When the family moved to Pittsburgh, she worked at Beverly Heights United Presbyterian Church and the First Baptist Church of Oakland where she stayed for 30 years. It was at First Baptist that Mary Lou’s creativity flourished. She started a volunteer choir to sing with the paid quartet; every Thursday she brought in a home cooked meal for the choir to eat before rehearsal. She built the risers in the choir loft and shelves to store music. As if that were not enough, always eager to further her musical knowledge, she attended seminars with Virgil Thomson and John Rutter. Collaborating with many musicians and Jeanne Beaman, professor of modern dance at the University of Pittsburgh, she presented oratorios such as King David, The Peaceable Kingdom, Dona Nobis Pacem, Rejoice in the Lamb, and Sermon on the Mount by Alice Parker. The first production created some protest as several parishioners stood up to walk out when the piece began. By the time they reached the back of the church, however, paces slowed as they finally sat in the back pew. Later, they congratulated her for a surprisingly meaningful experience. She retired at age 85. “They really need to replace me. I could go at any minute, you know,” she once remarked.

The Wright family’s love of the Vineyard began in the early 1950s when friends, Dr. Waldron and Adelaide Sennott of Baltimore and Gay Head, invited them to summer on the Island. They bought land on Menemsha Pond in 1955 and built a small cabin, known affectionately as the Red Camp. From then on, Mary Lou spent every summer there. Armed with radial saw and jigsaw, she made beds, rocking chairs, built-in cabinets and drawers, and kitchen storage units all out of plywood. Cottle’s Lumber soon became her favorite store. She continued woodworking into her 90s, causing one son in law to nickname her, Queen of the Plywood. Dollhouses and Noah’s Arks were especially prized gifts for family and friends. Many summers also found her playing the organ at Grace Episcopal Church and the Union Chapel of Oak Bluffs.

While on the Vineyard she loved making beach plum jelly, picking wild blueberries, walking to Menemsha Beach for a late afternoon swim, watching the glorious sunsets over Menemsha Pond, and spending time with family and friends, especially the Sennotts, Dr. Russell and Mary Ann Hoxsie, and Rev. Tom and Tenney Lehman. The Hoxsies were the among the Wrights’ first Island friends and have remained close friends and neighbors all these years.

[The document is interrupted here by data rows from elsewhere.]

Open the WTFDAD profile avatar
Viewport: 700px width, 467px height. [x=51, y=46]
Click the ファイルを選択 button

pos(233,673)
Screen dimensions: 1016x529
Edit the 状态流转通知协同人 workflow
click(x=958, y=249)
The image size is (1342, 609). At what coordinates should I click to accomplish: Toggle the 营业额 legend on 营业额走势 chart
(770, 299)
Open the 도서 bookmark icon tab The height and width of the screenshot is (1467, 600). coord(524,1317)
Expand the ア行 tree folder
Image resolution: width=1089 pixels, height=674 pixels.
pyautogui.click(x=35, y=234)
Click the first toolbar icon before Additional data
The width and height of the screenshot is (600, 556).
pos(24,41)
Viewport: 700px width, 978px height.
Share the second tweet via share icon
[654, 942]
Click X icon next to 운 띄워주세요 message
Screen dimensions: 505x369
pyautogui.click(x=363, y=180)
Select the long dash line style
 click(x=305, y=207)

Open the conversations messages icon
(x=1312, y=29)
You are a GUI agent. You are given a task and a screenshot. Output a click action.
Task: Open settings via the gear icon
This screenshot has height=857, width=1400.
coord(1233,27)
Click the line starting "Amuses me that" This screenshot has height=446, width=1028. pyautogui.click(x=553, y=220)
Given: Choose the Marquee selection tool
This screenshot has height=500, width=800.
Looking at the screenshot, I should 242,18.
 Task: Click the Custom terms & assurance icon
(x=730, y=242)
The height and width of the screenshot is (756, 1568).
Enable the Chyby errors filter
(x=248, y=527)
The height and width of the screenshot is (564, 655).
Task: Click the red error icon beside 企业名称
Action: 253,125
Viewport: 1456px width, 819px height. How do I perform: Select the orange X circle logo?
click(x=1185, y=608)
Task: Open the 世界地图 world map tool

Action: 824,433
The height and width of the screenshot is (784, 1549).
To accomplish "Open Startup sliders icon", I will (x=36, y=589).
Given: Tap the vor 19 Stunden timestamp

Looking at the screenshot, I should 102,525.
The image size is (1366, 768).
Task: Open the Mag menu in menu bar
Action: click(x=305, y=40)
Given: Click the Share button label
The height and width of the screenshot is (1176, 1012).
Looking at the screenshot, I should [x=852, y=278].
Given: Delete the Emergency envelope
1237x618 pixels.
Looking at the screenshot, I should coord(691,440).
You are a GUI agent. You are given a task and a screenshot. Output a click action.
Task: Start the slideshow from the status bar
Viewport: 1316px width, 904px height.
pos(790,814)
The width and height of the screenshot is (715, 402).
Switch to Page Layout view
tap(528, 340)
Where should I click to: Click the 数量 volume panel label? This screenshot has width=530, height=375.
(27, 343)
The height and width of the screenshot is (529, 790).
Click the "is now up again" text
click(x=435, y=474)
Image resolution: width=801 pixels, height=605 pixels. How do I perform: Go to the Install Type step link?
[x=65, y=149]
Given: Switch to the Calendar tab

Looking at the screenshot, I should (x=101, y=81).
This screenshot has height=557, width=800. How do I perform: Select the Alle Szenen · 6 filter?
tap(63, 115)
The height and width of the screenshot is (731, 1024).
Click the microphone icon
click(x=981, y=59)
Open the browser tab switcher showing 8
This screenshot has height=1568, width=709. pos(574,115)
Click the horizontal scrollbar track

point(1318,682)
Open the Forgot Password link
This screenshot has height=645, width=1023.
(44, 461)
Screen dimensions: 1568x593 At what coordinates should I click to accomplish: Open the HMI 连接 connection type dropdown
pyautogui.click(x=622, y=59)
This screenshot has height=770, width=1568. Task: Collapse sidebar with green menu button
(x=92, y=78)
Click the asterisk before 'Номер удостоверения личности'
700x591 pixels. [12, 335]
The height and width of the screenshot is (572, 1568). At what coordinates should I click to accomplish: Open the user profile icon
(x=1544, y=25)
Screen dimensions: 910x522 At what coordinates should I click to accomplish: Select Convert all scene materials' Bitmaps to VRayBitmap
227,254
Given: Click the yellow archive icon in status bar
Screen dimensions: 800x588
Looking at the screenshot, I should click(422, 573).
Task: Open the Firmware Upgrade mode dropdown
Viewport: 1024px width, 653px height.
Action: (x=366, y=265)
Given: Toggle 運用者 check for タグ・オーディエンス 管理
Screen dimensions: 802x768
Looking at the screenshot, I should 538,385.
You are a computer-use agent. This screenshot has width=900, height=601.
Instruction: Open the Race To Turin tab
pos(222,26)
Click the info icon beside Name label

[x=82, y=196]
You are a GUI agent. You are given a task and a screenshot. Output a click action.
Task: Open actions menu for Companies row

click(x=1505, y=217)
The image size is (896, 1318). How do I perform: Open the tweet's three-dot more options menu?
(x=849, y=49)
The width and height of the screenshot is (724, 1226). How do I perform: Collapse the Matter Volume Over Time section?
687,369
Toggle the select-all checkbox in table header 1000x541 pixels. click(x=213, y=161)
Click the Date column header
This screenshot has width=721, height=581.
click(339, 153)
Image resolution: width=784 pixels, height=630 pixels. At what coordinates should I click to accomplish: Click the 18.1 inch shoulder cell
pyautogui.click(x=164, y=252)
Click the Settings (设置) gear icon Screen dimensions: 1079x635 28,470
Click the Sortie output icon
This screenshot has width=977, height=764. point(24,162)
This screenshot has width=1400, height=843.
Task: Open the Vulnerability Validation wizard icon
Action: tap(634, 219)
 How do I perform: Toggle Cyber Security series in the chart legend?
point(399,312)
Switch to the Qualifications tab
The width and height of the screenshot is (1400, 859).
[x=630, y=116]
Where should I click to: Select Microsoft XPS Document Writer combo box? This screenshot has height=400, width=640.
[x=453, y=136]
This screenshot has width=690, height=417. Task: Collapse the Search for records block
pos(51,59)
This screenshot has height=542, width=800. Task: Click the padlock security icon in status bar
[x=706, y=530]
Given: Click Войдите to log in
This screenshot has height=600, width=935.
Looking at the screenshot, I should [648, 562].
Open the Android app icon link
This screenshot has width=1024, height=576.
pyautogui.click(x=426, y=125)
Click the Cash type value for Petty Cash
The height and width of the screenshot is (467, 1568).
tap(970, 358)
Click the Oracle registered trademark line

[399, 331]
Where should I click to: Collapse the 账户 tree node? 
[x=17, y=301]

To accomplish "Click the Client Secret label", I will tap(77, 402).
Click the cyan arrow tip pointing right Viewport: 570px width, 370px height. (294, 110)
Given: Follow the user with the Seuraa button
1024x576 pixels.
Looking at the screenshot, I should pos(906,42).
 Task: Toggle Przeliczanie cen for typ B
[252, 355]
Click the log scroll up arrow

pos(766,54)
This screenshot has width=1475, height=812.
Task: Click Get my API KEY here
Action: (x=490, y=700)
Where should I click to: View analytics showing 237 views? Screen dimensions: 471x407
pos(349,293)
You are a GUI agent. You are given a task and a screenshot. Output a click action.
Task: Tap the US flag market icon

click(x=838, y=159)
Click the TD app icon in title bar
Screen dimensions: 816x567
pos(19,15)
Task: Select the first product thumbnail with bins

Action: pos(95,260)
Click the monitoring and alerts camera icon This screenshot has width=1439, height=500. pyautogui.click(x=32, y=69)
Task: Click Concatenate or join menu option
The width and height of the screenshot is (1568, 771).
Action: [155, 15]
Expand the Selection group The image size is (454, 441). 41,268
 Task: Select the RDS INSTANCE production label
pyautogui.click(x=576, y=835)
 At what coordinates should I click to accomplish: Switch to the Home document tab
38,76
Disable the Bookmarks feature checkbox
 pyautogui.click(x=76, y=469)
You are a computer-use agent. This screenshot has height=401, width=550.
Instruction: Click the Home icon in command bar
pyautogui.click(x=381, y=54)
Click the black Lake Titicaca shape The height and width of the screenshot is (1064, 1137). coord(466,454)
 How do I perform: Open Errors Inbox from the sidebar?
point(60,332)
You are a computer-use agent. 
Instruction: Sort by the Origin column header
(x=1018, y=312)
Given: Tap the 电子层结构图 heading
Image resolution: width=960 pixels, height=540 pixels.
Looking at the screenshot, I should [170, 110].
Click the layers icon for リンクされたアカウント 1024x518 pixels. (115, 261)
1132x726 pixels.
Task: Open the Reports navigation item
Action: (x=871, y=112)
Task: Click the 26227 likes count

In 1999, when it became clear that the cabin might not survive another storm, she persuaded Harold Chapdelaine to build a new addition to the Red Camp, one that would preserve the spirit of the old camp, but add some much needed amenities. She was deeply touched by the wonderful work on the addition, and it allowed her to continue to summer on the Island in comfort.

Mary Louise was a dean of the American Guild of Organists, a lifetime member of the Tuesday Musical Club of Pittsburgh and a board member of the Peace Institute of Pittsburgh. Human rights and peace were causes she believed in deeply and worked for all her life.

Her husband, Jay, died in 1983. She leaves four daughters, Josie Sheldon, Carol Strom, Diane Arimoto and Jane Anderson, nine grandchildren and eight great-grandchildren. A memorial service is planned at the First Baptist Church of Oakland in Pittsburgh, on Nov. 7.